Thursday, June 28, 2007

Tanya Ch. 17 (Part 2)

“Nearly Everybody”: The Inner Life and Struggles of the Jewish Soul

(Based on “Tanya: Collected Discourses of R. Schneur Zalman of Liadi”)

by Rabbi Yaakov Feldman

Ch. 17


But RSZ takes the term “so that you can do it” in the statement “the matter is very near-at-hand to you … so that you can do it” as alluding to the native love for G-d that lies deep and nameless in our hearts, and which can lead us to actually do mitzvot [5]. His point is that while this sort of love isn’t open and aboveboard or passionate, it would still-and-all be genuine and could be used to prompt us to do good things (Biur Tanya).

He also means to underscore that the ability to cultivate that sort of love is indeed “very near-at-hand” and easy for anybody to do. For while we aren’t all in command of our emotions, so we can’t elicit just any feeling we’d like to, we do though have it within us to focus our minds on whatever we care to, and to not think about what we don’t want to or shouldn’t (see Biur Tanya) [6]. Since our wills control our minds (Likutei Biurim).

His suggestion thus comes to this: reflect deeply and at length upon G-d’s actual greatness, and a sense of love of Him will automatically arise in your heart and you’ll want to cling to Him by fulfilling His mitzvot and studying His Torah as a matter of course. For our minds control our hearts by nature, which then controls our actions (see 12:4 and Ch. 51 below).

For if we’d fully concentrate upon G-d’s greatness, it would occur to us that observing G-d’s mitzvot is our raison d’etre at bottom. After all, aren’t we bidden to “observe all the mitzvot, statutes, and judgments, that I (G-d) command you this day” (Deuteronomy 7:11) meaning in this world (see Eruvin 22A) [7]?


[5] It’s as if he’d translate the phrase “so that you can do it”, “since you can activate it”, i.e., you can easily enough activate the love in your heart so as to help you fulfill mitzvot.

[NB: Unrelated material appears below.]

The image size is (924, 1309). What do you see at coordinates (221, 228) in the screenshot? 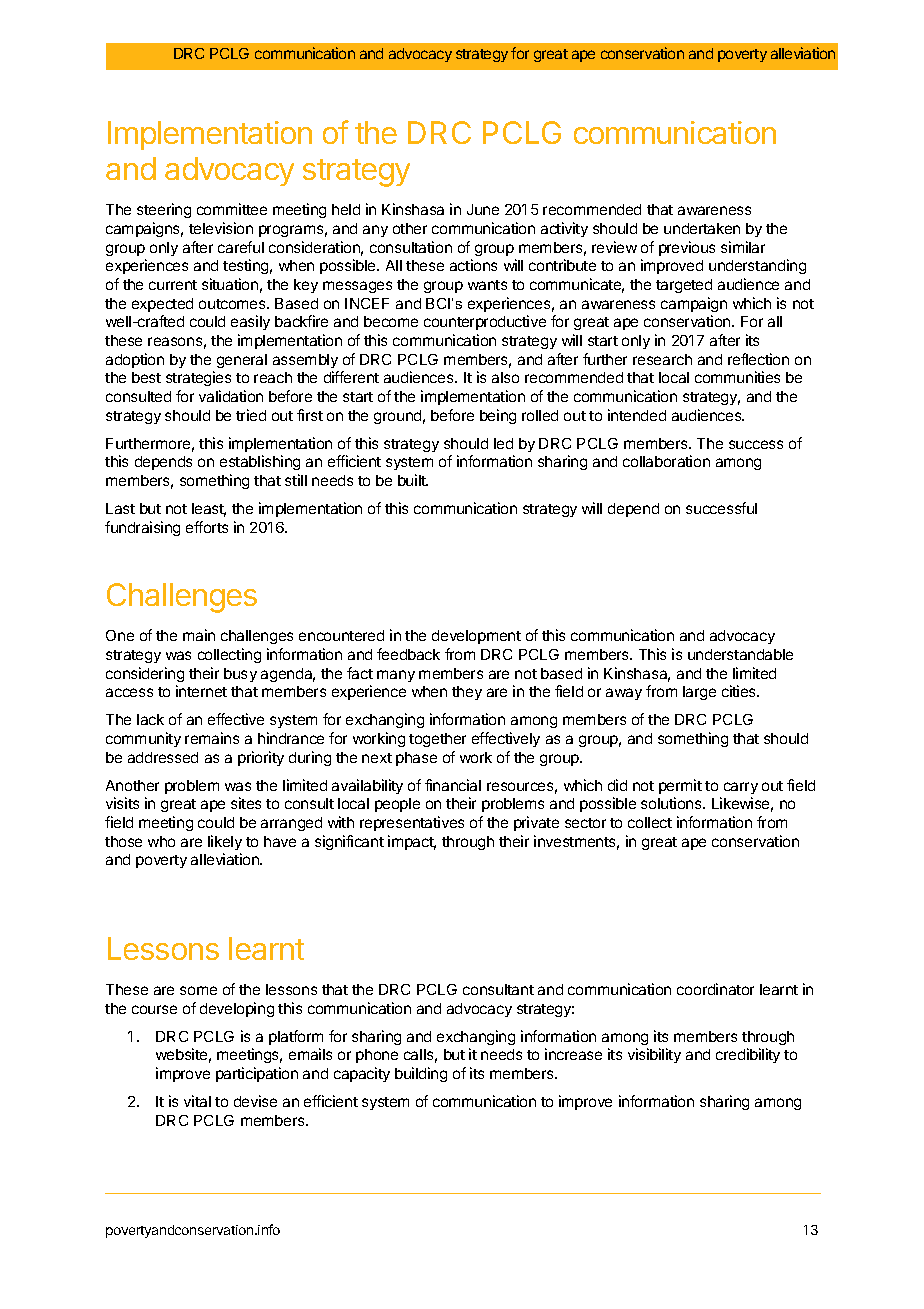
I see `television` at bounding box center [221, 228].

[6] See 12:4 above, and note 8 there. Refer to what was said in the previous chapter about our inborn love.

[7] The object of loving G‑d doesn’t just come to fostering such a love itself, but rather using it as a means of fulfilling G-d’s mitzvot, for what matters most in this world is actually doing concrete things (Shiurim b’Sefer Tanya). That's to say that while the love of G-d is a lofty, magical thing it’s nonetheless a selfish urge often enough; and at bottom we’re asked to subsume our desires to His will.